Published: March 25, 2014 2:23 AM

Filipino-Australian novelist, poet and playwright Merlinda Bobis will present two free talks and perform a one-woman play, “River, River,” during her visit to Case Western Reserve University, April 5-13.
Bobis, who was born in the Philippines but now lives in Australia, has written three novels, five poetry books, seven dramatic works for stage and radio, a collection of short stories and publications in academic journals about her research interests of transnational, postcolonial and migrant writing.  She chairs the Creative Writing Program at the University of Wollongong in Australia.
Her work has been recognized with various awards: the Prix Italia, the Steele Rudd Award for the Best Published Collection of Australian Short Stories, the Philippine National Book Award, and the Australian Writers’ Guild Award.
The public is invited to hear Bobis during two lectures, on Tuesday, April 8, and Wednesday, April 9. Both are at 4 p.m. in room 309 of Clark Hall, 11300 Bellflower Rd. on the Case Western Reserve campus.
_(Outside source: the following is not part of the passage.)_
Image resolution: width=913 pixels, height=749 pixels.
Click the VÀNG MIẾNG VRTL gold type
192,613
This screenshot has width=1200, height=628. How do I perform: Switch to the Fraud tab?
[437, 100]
The Tuesday lecture, “In Search of ‘Corazon de Lorca’:  What is Lost/What is Found,” explores the cross-cultural challenges Bobis faced in her research travels to Granada to create the fictional documentary play about the celebrated Spanish poet and dramatist, Frederico Garcia Lorca.
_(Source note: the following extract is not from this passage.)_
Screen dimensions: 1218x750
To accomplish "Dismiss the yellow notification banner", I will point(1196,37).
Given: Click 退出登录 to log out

The Wednesday lecture, "River, River": "Passion to Pasyon: Playing Militarism,"   sets the stage for Bobis’ one-woman play, which was adapted from her novel, Fish- Hair Woman, and draws from her experiences of the Philippine Total War.
Bobis will perform “River, River” on Thursday at 6 p.m. in Allen Memorial Library’s Ford Auditorium, 11000 Euclid Ave. The play is also free and open to the public.
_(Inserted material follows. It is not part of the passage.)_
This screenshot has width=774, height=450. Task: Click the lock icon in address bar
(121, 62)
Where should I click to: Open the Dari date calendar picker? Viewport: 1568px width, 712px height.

River, River’s main character, Estrella Capili, the “fish-hair woman,” uses her long hair to trawl corpses from the river, which has become the dumping ground for executed victims from the militarized village of Iraya. But as each body is thrown in the flowing river, the water changes its flavor from sweet to salty to lemon grass. Her story unfolds through storytelling, drama, poetry, ritual and music, based on the Pasyon, the chanting ritual of the "The Passion of Christ" during Holy Week celebrations in the Philippines.
The ACES McBride Lectureship, the Department of Modern Languages and Literatures Speakers’ Series, the Department of English, Ethnic Studies Program, Women and Gender Studies Program and the Flora Stone Mather Center for Women are cosponsors of Bobis’ visit.